## 引用文

ゴンウェブ式ECサイト設計手法セミナーに参加しました

京都駅近くの「コワーキングスペースcoto」で開催された、「ゴンウェブ式ECサイト設計手法セミナー」に参加してきました。

10時開始なので7時に家を出ないと間に合わないし(ちょうどいい電車がないのです)、5月は何かと物入りでお金がないしで、正直ちょっとキツかったのですが、かなり効果のあるセミナーだと聞いていたので頑張って行きました。

今回は、休憩含めて7時間以上の長丁場。
コーヒーやガムなどの眠気防止策も用意して、気合を入れて臨みました。

以下、資料の無断転載禁止ということなので文章だけになりますが、私が気になった内容や感想を書いていきたいと思います。

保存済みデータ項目
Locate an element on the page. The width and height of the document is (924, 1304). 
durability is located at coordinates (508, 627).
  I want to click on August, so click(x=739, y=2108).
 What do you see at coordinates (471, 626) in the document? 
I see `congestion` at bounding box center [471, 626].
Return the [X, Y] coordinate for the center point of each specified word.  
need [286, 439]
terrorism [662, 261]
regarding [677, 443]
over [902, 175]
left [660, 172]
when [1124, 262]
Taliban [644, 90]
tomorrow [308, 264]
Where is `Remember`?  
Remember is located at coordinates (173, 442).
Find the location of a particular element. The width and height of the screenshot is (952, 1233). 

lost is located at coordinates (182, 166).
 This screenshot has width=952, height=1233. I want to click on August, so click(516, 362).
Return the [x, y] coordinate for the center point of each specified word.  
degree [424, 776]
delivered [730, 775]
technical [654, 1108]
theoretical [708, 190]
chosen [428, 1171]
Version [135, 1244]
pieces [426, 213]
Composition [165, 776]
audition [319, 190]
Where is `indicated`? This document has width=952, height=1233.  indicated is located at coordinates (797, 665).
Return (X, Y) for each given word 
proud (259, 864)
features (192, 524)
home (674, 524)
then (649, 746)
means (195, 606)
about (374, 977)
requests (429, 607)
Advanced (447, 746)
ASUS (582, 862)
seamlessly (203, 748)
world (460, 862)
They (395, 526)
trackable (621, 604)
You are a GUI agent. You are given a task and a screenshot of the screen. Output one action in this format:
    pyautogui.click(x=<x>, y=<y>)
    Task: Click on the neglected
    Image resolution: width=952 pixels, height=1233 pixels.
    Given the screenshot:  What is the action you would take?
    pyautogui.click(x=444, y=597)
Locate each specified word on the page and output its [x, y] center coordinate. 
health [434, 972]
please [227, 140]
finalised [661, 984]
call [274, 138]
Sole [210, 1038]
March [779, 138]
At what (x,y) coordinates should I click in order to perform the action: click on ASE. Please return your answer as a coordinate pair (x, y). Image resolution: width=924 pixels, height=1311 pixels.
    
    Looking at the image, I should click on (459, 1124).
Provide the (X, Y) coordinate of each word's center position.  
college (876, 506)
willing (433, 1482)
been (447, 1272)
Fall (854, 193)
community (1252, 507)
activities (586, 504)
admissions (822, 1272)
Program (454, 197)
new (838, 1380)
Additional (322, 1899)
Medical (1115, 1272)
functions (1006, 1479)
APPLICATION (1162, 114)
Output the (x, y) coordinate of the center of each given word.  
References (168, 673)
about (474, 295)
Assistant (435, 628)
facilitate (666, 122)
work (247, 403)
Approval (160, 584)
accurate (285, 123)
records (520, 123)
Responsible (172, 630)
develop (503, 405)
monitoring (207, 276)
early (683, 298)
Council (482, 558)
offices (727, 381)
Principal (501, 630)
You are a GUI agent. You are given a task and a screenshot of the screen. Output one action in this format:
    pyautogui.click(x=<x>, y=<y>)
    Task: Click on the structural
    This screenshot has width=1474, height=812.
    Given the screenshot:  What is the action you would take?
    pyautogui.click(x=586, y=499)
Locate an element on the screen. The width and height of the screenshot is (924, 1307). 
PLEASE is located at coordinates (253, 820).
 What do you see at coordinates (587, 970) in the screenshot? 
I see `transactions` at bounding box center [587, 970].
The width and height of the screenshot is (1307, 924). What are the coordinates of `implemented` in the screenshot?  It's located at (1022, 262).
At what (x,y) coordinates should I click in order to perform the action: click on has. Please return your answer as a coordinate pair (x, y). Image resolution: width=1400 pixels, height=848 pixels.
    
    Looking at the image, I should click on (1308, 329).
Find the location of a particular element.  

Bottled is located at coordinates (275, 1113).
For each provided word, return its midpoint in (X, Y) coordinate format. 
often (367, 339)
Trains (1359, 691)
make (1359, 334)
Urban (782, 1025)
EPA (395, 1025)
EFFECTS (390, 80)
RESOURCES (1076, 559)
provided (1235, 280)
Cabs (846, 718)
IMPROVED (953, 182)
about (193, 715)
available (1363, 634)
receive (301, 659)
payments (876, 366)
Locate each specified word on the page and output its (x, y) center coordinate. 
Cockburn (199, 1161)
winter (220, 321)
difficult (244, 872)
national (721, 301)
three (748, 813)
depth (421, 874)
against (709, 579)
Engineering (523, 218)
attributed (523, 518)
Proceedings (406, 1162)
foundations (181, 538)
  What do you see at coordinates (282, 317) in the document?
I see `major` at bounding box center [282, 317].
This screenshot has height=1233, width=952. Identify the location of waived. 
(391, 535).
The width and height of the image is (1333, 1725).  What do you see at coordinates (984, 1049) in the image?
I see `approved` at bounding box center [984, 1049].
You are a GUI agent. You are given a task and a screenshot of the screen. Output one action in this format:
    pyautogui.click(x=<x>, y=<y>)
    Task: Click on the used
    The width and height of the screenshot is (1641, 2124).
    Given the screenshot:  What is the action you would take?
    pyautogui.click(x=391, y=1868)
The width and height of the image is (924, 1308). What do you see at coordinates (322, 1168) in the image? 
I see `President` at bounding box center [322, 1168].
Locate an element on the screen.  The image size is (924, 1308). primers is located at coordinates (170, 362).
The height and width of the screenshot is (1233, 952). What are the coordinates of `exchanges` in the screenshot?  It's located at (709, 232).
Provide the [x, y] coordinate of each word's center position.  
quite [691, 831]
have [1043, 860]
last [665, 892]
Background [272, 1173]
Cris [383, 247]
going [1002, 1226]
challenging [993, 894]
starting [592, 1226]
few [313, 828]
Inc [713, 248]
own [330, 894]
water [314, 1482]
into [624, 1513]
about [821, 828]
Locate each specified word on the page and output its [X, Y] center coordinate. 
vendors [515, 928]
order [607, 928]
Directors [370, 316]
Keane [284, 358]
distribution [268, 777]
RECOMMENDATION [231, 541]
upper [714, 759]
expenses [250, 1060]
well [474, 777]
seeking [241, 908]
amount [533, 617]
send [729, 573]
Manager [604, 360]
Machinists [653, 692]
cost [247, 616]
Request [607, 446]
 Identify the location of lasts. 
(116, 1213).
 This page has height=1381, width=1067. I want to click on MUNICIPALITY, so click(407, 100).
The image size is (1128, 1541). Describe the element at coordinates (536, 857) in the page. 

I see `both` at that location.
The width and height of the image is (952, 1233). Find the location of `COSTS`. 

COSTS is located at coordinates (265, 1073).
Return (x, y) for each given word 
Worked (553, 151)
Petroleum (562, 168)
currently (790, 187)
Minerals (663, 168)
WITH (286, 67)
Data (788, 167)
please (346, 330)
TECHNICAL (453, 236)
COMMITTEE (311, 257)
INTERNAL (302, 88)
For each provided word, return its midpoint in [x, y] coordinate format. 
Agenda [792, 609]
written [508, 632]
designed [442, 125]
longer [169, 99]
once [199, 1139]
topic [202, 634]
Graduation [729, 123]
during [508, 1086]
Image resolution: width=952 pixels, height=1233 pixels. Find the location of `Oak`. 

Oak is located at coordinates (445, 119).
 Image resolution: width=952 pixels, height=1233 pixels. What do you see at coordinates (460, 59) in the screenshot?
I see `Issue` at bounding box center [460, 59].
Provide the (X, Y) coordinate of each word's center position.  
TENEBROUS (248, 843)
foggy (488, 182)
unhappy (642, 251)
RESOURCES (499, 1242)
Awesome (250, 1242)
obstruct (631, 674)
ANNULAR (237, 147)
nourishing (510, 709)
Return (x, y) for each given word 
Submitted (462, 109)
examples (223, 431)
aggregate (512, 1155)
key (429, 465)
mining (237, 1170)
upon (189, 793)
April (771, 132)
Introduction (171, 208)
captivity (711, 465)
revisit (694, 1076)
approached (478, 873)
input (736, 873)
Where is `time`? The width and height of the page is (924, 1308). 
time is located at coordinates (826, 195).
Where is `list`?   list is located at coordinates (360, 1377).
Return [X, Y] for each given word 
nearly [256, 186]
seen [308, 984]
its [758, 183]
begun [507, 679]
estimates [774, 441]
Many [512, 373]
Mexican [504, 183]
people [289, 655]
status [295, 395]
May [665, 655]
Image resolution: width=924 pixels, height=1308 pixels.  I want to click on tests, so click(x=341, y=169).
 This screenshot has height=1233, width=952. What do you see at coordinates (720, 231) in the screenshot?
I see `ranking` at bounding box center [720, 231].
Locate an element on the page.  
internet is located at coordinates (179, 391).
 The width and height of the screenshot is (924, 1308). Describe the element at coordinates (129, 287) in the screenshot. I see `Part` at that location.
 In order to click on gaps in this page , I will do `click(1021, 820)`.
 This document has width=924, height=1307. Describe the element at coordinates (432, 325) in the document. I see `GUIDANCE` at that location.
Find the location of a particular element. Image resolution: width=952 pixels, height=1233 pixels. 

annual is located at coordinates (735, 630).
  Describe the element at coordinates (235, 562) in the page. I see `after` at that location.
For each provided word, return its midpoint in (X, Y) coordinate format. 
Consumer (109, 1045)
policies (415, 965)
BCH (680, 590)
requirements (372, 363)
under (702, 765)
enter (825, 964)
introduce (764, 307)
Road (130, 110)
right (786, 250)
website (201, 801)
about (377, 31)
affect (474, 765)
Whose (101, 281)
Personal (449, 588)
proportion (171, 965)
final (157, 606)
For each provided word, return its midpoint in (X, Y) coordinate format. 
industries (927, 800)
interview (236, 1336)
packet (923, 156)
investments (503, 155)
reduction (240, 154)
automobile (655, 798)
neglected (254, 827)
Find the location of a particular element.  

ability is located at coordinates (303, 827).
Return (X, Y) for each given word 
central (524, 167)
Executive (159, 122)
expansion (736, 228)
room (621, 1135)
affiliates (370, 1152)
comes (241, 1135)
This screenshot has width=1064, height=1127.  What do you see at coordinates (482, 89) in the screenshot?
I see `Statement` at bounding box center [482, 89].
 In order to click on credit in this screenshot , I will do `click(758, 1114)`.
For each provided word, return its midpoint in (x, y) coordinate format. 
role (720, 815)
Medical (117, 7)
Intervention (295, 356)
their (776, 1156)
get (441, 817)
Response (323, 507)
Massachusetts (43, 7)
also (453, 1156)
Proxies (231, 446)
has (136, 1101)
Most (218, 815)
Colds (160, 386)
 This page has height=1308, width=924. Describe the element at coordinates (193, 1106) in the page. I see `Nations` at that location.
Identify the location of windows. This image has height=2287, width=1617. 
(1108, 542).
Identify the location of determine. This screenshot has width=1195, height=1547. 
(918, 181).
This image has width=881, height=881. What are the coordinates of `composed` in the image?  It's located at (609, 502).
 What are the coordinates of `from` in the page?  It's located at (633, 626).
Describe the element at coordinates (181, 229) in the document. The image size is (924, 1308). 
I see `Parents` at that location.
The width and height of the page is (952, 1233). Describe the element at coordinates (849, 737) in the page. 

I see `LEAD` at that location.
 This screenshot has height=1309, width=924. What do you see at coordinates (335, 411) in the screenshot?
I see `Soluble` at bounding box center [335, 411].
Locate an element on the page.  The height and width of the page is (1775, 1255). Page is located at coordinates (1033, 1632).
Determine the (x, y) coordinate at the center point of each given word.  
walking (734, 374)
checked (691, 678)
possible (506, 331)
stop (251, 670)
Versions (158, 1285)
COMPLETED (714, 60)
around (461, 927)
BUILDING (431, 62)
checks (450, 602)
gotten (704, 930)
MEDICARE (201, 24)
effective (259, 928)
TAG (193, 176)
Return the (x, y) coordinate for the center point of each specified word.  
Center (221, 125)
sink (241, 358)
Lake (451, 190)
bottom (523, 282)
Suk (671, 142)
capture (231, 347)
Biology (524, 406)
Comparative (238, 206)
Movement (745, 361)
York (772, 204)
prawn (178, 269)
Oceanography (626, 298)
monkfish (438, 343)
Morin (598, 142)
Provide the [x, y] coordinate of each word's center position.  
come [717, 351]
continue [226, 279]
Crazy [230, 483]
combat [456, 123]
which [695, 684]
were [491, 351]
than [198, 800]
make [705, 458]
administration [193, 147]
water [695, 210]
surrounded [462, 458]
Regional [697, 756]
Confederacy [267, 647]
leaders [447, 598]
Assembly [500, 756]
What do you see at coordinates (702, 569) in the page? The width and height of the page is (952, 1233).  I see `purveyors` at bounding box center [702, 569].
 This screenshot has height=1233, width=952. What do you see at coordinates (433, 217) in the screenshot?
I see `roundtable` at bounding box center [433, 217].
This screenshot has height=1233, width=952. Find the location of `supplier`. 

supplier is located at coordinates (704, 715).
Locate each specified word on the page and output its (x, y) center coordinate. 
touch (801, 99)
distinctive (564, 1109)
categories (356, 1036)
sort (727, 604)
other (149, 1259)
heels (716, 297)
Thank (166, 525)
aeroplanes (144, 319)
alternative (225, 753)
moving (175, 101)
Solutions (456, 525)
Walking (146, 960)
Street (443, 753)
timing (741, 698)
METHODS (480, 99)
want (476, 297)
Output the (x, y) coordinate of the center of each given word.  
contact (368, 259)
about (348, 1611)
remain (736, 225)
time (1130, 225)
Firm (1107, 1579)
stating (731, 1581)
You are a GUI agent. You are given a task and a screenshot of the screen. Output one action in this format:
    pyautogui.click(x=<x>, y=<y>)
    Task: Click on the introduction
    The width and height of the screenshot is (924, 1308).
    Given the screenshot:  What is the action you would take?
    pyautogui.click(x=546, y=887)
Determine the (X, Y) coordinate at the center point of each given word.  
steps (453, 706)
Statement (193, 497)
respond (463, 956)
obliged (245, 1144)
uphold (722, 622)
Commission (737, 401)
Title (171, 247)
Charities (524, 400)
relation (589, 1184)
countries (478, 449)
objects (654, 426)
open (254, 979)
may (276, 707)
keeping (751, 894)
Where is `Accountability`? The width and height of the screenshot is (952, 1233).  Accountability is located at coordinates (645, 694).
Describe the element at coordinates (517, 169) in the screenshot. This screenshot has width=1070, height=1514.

## 練習問題 A
引用文によると、セミナーはどこで開かれたか。
## 練習問題 B
引用文の「10時開始なので」で始まる段落を、主な事実を残して短く書き直せ。

## 解答 A
京都駅近くの「コワーキングスペースcoto」で開かれた。

## 解答 B
10時開始のため7時に家を出る必要があり(ちょうどいい電車がない)、5月は物入りでお金もなく正直きつかったが、効果が高いと聞いていたので頑張って参加した。